The innovative 3D printing project came through Stage 1 of the Prototype Printing at our supplier Hyperion’s facilities in Finland in early 2022 with flying colors. Work is now underway to analyze opportunities for use at projects in Mexico, Chile, and Argentina where the project can be taken to Stage 2 of On-Site Implementation.

The natural process for an initiative as it develops is to transition to the implementation stage following a successful pilot phase, which for this project was achieving "3D printing in reinforced concrete." To implement this technology at Techint E&C projects, the idea is to set up onsite 3D printing workshops so that reinforced concrete components can be prefabricated on-site rather than cast elsewhere at the manufacturer’s, or purchased as precast. 

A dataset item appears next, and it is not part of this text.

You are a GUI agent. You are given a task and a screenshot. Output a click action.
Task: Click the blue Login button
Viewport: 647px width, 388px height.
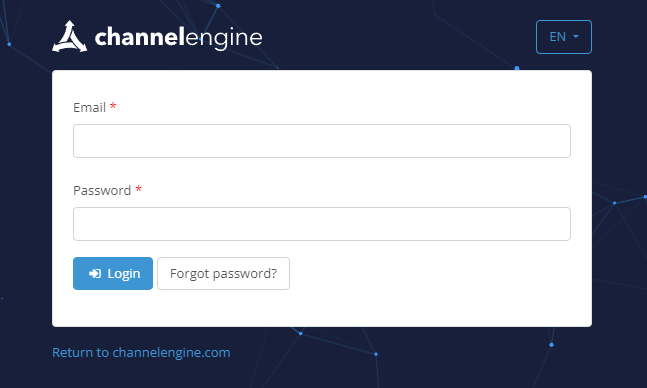click(x=113, y=273)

The main benefit driving the development of this technology throughout the construction industry and accelerating its adoption is that it substantially reduces the carbon footprint by optimizing cement use. Other tangible benefits for projects include the range of improvements in Safety and Quality standards, increased operational productivity and the possibility of eliminating formwork and reinforced steel for components with a low structural commitment. Other results of using this onsite technology are that it reduces the need for direct labor on-site and means that work can continue independently of the adverse effects of climatic factors usually affecting civil works.

Project implementation envisages a range of different opportunities, involving the study of cases in countries such as Chile, Argentina and Mexico. The results of the analysis showed that implementation of this technique becomes competitive when it involves a minimum volume of 250 m3 of printed concrete and the printing system module can be hired, complete with operators. With operating outputs of as much as 1.5 ton/hour of printing, tasks can be completed in record time. As the benefits on-site become clearer, the future envisages purchasing these 3D printing workshops and encouraging our customers to understand and value the benefits, as currently, it is still difficult for them to abandon traditional methodologies.

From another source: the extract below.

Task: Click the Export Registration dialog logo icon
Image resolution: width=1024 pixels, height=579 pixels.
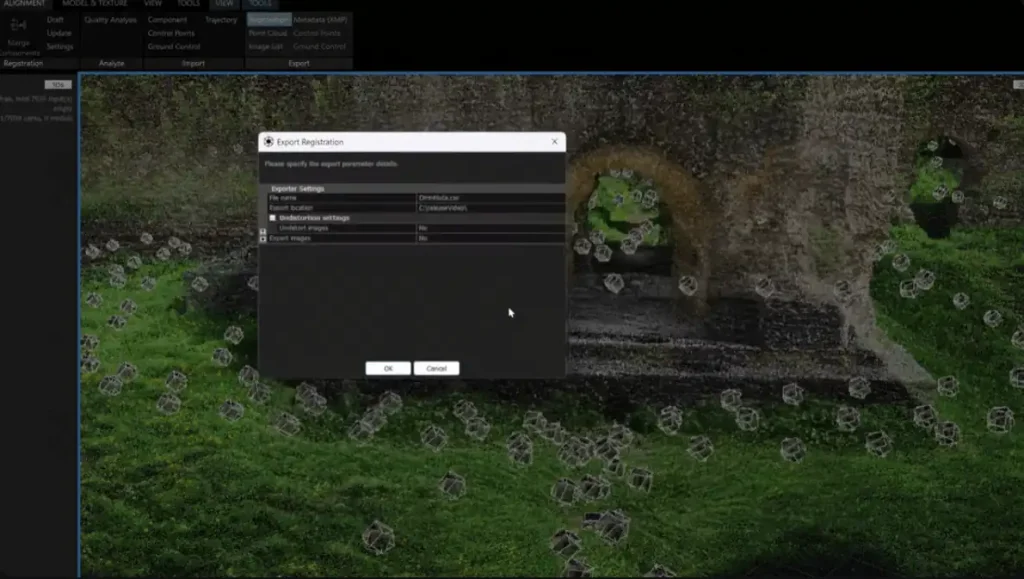Action: (x=268, y=142)

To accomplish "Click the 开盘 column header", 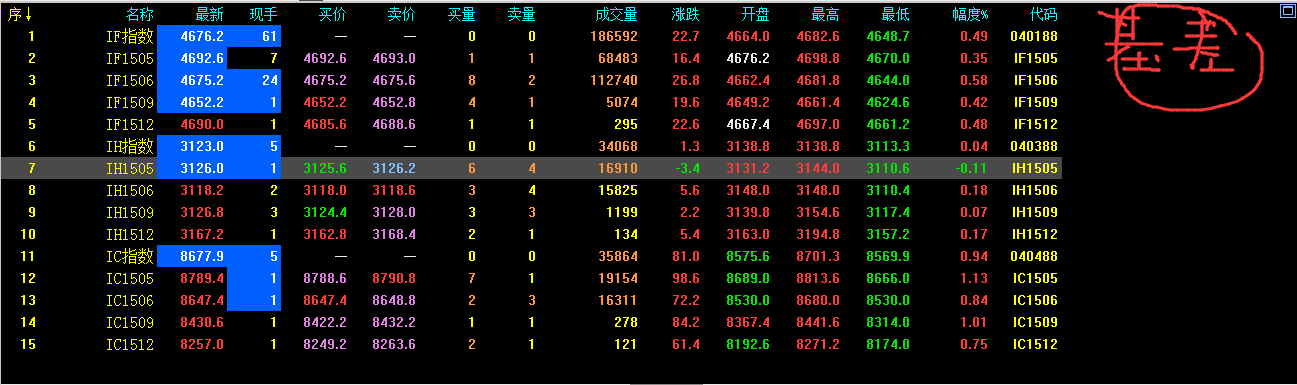I will pyautogui.click(x=756, y=15).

Currently, the printing system planned for use in projects features a novel 6-axis robotic arm-mounted either on a fixed pedestal or on a track system for greater versatility. The robot can also be mounted on rails or Cartesian frames for even larger prints. Working alongside the robot are dry silos and equipment for mixing, pumping and transferring fresh concrete.

The new 3D printing methodology can be used in several areas, including the most common installation components for our projects, such as drainage systems to be buried in trenches, chambers housing electrical installations and pipes, minor foundations, stairs, tanks holding liquids, and sewers, among others. All of these components can be printed without the need for structural steel reinforcement, as the fiber concrete used in 3D printing has specific tensile strength limits according to the mixture and features of the fiber (usually polypropylene). However, it’s also possible to manually add mesh and steel rods to reinforce the parts during printing or even after printing in pre-designed hollow spaces that can be manually filled with the same mortar mixture.

There are so many possibilities for using this innovative technology already up and running, and the future beckons with yet more applications. For instance, there are initiatives involving 3D printing for entire houses and neighborhoods (as in Austin, Texas, U.S.) while NASA is interested in developing the concept for autonomous constructions on Mars), all of which underscore the fact that this technology is here to stay.